Ogni storia che esce dalla bocca di Bertolucci è come una grande epopoea, come un racconto mitico che ti porta via con sé e rende tutto più enorme. Questo era Bernardo Bertolucci; un intellettuale che vide nel cinema un mezzo per allargare le storie semplici ancora di più. Figlio del poeta Attilio Bertolucci, dipendente e amico di Pier Paolo Pasolini che lo prese come giovane assistente nei primissimi film, Bernardo ispirato dalla poesia e dal cinema, molla la prima e nel 1962 girerà il suo primo lungometraggio: “La commare secca”.
Ispirato dai grandi temi della rivoluzione, seguirà questo film in lungo e in largo sperimentandosi su un cinema un po’ diverso da quello pasoliniano. Nelle sue opere, uno o più individui devono fronteggiare una brusca trasformazione. Una rivoluzione all’interno di loro stessi e fuori, dato che il regista ha sempre cercato di ambientare le vicende in contesti storici be precisi. Ecco che il secondo film sarà “Prima della rivoluzione”, seguito da “Partner” nel 1968 e dal trionfo de “Il Conformista” del 1970. Sarà proprio grazie a questo film che inizia la sua ascesa al successo. Nel 1972 dirige “Ultimo Tango a Parigi”, con Maria Schneider e Marlon Brando; con questo film a Bertolucci sarà revocato il diritto di voto per quasi un anno e Ultimo Tango cadrà nelle mani della censura. Ma ciò non abbatte il giovane regista che vede i consensi verso il suo cinema moltiplicarsi. Una lunga lavorazione di quattro anni e nel 1976 esce il suo colossale “Novecento” con Robert De Niro, Gerard Depardieu e Donald Sutherland. La storia di due amici che crescono agli inizi del 1900 nella bassa Padana: uno figlio di contadini, l’altro figlio del padrone e del proprietario delle terre. La loro amicizia ripercorre la prima metà del secolo, passando per il biennio rosso fino alla dittatura fascista e il dopoguerra.Si riprende dalla lunga produzione di “Novecento” e nel 1981 gira “La tragedia di un uomo ridicolo”, con Ugo Tognazzi. Ormai è un punto di riferimento per il cinema italiano e i giovani cineasti, eppure il successo dei film precedenti non è niente in confronto a ciò che accadrà solo nel 1987. Bertolucci viene premiato con ben 9 oscar per il suo “L’ultimo imperatore”, la storia dell’ultimo imperatore cinese, Pu Yi, che gli da la possibilità di girare nella Città Proibita di Pechino. Nel 1990 gira “Il tè nel deserto” con John Malcovich e tre anni più tardi “Il piccolo Buddha” con Keanu Reeves. Una carriera che non è mai sotto quota, nemmeno con film più domestici. Nel 2003 segna un ulteriore successo di pubblico e critica con “The Dreamers”, la storia di due gemelli, Theò e Isabelle, e di un ragazzo americano, Matthew, che nella Parigi del 1968 scoprono ognuno l’intimità estrema dell’altro. Il suo ultimo film sarà “Io e te”, tratto dal romanzo omonimo di Niccolò Ammaniti.
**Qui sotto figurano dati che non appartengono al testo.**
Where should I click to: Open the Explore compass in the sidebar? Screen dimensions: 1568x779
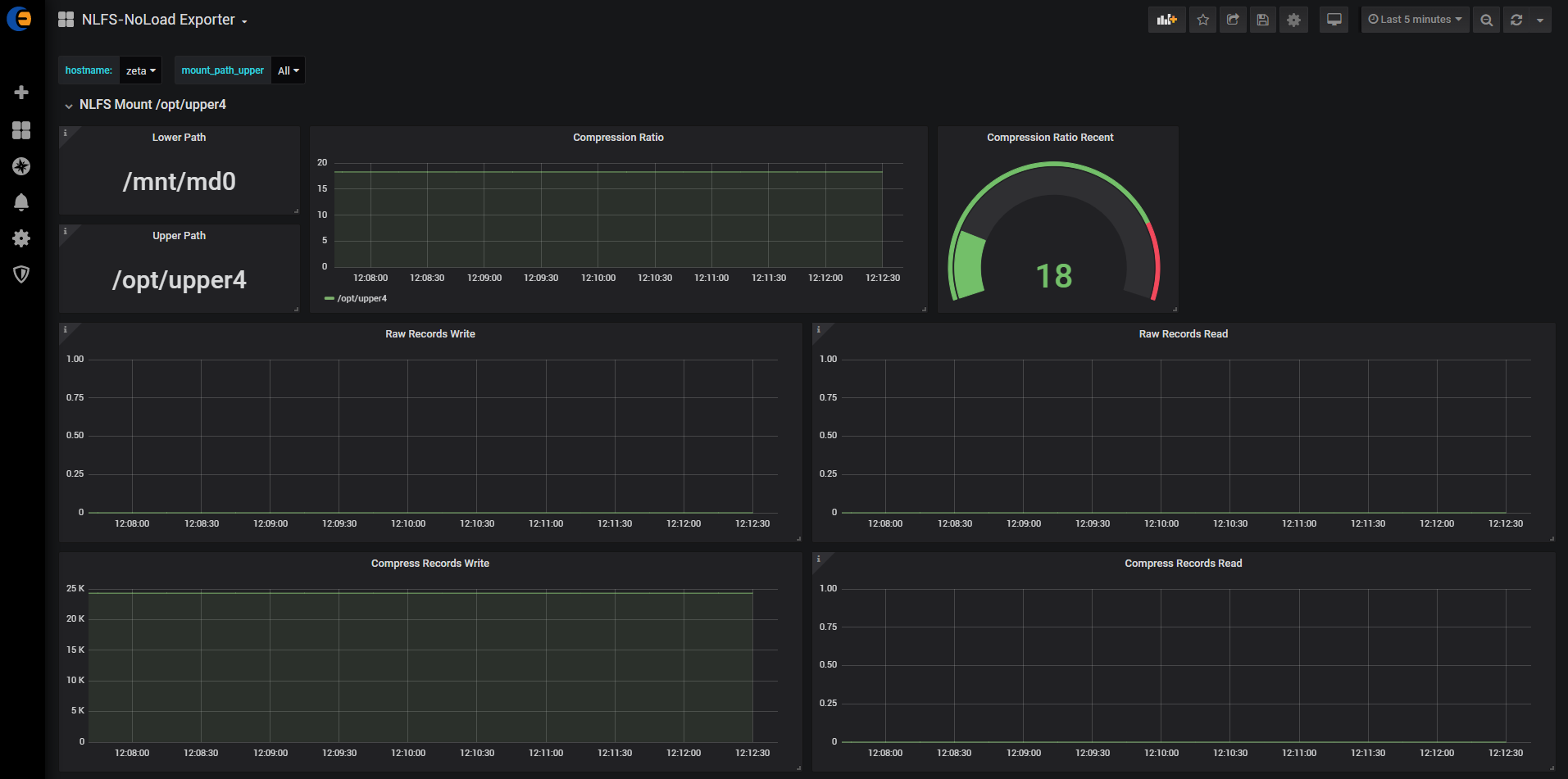pos(21,166)

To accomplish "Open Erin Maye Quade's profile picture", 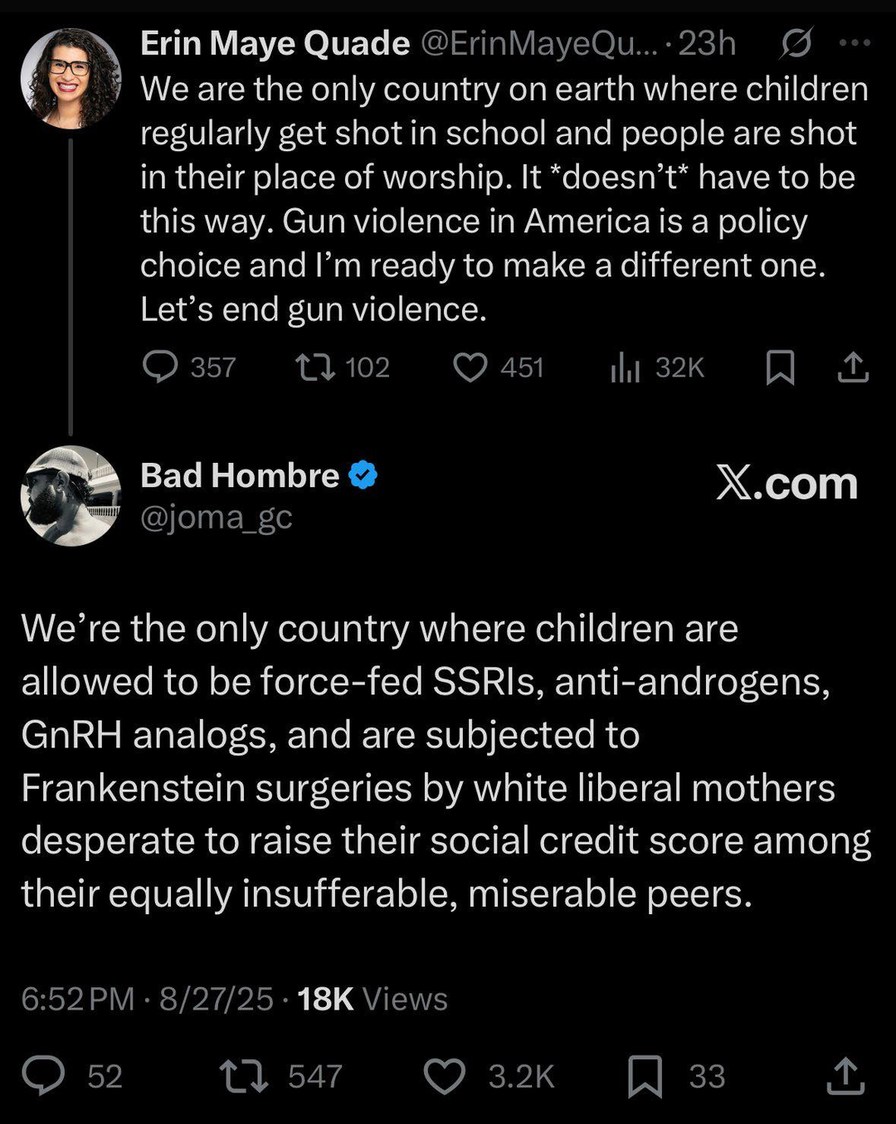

La lunga malattia della quale soffriva da tempo non è stata sconfitta. Il 26 novembre 2018 Bernardo Bertolucci si è spento all’età di 77 anni. Si potrebbe dire che ha perso la battaglia. Tuttavia, quella stessa battaglia di cui parlava Bergman, continuerà con i film, con le opere, con le interviste, gli scritti, le critiche, le battute. Bertolucci non è sconfitto del tutto e non per sempre, e grazie alla sua opera potrà continuare a combattere.
“Il cinema lo chiamerei semplicemente vita. Non credo di aver mai avuto una vita al di fuori del cinema; e in qualche modo è stato, lo riconosco, una limitazione.”